It can be hard to know how to enter the estate planning process, and many people procrastinate for this reason.
With this in mind, we will ask four questions in this post. When you answer them, you will find that your estate plan will start to shape.
Do you want to provide spendthrift protections for your heirs?
If you use a will to state your final wishes with regard to asset transfers, your loved ones will receive direct bequests all at once. There would be no spending safeguards going forward, and there would be no asset protection.
This can be a source of concern if you question the money management capabilities of your heirs. Under these circumstances, you could use a revocable living trust instead of a simple will.
You would act as the trustee while you are living, so you would not lose control of the assets. In the trust declaration, you would name a trustee to succeed you, and you would include a spendthrift provision.
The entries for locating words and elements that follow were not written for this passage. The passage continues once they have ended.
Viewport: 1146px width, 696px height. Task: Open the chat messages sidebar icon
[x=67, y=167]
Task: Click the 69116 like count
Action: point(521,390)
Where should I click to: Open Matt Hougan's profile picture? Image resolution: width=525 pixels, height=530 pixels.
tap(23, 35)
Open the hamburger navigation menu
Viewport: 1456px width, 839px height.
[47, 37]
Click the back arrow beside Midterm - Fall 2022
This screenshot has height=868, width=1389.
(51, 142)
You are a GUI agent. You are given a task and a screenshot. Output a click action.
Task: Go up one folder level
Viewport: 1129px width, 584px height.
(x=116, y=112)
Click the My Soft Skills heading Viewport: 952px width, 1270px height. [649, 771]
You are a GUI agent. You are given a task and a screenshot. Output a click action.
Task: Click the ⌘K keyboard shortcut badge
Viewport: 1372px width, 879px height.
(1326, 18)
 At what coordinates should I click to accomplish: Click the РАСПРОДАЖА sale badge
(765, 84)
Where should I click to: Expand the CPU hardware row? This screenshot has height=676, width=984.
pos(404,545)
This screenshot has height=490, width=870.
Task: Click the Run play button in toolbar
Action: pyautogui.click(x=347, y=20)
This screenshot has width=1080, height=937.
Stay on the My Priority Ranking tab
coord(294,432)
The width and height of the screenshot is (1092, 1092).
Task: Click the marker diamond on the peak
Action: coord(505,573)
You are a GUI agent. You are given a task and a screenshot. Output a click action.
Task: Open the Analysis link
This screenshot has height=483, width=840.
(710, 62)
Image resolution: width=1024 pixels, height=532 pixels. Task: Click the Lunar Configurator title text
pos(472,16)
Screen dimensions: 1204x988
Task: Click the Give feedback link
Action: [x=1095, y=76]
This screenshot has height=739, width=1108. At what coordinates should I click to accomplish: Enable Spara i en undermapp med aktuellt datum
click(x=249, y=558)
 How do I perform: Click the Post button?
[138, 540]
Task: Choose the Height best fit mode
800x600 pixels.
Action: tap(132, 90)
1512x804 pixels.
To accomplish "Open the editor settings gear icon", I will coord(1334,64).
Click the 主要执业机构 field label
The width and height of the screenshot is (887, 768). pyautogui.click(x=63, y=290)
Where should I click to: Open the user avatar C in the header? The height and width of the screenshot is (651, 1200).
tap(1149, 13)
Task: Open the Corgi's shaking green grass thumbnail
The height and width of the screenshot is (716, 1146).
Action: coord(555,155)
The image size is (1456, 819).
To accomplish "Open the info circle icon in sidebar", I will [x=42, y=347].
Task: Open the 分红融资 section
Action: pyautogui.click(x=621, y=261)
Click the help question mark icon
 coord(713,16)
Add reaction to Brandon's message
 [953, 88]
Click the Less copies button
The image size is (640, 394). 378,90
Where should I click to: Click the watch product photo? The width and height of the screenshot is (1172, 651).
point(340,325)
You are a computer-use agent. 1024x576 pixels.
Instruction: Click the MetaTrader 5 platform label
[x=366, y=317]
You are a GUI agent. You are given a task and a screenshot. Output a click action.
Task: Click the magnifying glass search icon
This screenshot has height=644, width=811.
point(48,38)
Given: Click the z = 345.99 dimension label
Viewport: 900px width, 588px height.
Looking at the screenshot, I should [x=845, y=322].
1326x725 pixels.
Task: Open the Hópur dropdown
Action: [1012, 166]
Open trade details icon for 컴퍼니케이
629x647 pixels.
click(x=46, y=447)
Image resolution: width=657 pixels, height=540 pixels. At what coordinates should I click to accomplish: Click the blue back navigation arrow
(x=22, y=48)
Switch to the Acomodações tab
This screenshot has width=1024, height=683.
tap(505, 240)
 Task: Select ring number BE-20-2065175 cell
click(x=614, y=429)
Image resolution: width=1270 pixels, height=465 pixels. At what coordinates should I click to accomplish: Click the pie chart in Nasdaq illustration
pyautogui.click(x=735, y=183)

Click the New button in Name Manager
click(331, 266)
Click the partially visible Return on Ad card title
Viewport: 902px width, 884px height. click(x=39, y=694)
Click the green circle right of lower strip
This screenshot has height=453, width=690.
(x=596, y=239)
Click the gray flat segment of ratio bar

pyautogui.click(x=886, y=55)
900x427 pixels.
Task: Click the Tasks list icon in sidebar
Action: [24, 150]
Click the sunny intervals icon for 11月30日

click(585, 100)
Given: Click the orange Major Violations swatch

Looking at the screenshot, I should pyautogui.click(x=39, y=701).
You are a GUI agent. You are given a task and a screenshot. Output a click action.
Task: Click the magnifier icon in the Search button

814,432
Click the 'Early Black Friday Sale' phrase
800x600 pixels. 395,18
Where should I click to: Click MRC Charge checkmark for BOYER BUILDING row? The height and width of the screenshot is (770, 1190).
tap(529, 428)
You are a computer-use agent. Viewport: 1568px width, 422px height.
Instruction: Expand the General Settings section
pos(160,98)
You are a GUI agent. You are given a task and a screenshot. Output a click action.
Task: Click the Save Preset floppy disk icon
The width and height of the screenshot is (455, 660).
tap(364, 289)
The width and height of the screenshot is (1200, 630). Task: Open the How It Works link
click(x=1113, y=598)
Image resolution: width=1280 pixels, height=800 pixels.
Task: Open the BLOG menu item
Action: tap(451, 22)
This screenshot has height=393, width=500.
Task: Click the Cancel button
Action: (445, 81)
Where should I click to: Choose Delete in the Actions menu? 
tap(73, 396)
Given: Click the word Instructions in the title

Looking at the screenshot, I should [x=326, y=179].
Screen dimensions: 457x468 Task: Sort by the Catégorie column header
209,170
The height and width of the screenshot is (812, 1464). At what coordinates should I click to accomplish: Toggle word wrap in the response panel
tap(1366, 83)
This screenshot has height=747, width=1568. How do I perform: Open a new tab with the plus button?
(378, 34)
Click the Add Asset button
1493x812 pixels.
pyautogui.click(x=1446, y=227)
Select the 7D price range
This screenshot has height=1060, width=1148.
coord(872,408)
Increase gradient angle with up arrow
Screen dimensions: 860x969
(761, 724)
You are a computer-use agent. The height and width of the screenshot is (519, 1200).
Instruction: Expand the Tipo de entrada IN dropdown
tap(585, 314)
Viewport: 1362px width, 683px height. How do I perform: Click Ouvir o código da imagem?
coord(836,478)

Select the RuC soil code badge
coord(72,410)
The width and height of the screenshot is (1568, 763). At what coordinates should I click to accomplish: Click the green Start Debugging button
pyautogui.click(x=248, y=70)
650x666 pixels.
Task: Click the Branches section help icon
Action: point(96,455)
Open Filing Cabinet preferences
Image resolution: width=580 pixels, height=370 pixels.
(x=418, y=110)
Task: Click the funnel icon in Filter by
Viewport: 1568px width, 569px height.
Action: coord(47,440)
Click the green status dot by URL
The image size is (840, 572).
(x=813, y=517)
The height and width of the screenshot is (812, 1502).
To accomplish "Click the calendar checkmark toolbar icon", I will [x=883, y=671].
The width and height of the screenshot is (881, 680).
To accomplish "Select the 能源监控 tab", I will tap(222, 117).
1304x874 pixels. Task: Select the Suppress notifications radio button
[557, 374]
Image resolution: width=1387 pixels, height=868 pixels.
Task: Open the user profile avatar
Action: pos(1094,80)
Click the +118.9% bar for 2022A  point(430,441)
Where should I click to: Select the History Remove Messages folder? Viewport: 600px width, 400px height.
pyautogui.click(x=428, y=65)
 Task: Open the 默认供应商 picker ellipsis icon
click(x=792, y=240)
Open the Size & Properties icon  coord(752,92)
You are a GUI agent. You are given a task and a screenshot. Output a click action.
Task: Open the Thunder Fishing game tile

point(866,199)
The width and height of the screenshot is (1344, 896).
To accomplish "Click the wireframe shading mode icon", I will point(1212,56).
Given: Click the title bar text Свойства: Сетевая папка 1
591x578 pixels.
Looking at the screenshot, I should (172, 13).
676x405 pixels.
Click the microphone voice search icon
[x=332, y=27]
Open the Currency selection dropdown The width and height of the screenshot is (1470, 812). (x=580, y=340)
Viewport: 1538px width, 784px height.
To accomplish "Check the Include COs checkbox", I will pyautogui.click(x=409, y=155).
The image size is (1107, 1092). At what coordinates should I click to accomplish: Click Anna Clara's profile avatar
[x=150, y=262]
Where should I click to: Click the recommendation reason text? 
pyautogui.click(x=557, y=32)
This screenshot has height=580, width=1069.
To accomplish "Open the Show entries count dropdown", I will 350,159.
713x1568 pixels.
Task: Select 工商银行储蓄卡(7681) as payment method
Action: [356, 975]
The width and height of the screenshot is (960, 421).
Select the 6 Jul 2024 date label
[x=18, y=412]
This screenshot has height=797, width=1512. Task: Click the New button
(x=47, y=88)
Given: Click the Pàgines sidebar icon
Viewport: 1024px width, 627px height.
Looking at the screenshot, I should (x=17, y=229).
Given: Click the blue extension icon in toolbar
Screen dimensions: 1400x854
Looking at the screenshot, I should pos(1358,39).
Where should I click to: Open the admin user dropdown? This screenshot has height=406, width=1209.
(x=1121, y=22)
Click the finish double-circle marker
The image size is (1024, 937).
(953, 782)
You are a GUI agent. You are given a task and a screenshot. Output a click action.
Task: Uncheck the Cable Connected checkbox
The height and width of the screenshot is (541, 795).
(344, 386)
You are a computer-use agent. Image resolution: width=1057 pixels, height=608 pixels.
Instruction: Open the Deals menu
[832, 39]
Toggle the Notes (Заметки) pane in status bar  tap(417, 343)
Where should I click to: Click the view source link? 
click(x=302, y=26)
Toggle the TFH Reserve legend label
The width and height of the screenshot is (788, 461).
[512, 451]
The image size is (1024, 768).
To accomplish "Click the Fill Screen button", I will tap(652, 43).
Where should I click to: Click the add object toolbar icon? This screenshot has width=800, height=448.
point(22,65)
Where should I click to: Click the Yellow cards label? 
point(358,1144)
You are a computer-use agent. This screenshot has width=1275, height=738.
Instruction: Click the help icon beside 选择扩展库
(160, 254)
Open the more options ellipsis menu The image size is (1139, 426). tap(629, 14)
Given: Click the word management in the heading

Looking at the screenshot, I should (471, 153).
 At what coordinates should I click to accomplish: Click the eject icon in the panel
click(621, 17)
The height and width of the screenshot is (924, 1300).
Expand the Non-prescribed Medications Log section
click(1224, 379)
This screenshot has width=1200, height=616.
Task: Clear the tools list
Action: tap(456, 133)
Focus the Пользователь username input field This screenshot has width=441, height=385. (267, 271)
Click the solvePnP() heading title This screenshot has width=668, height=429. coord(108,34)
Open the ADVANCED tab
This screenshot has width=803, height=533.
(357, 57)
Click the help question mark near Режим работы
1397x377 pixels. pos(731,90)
After your death, the trust would become irrevocable, and the assets would be protected from the beneficiary’s creditors. You can determine the nature of the distributions when you establish the trust. Many people in this position will provide a certain amount each month.
Large lump sum distributions could begin when the beneficiaries reach certain ages. This is one possibility, but the choice would be yours, and this is one of the advantages that living trusts provide.
How will you pay for long-term care?
Your legacy can be severely damaged by long-term care costs, and most seniors will require living assistance. Medicare does not pay for custodial care, so this is not the solution.
Medicaid will cover a stay in a nursing home, but you cannot qualify if you have more than $2000 in countable assets in your name. As a response, you can convey assets into an irrevocable trust.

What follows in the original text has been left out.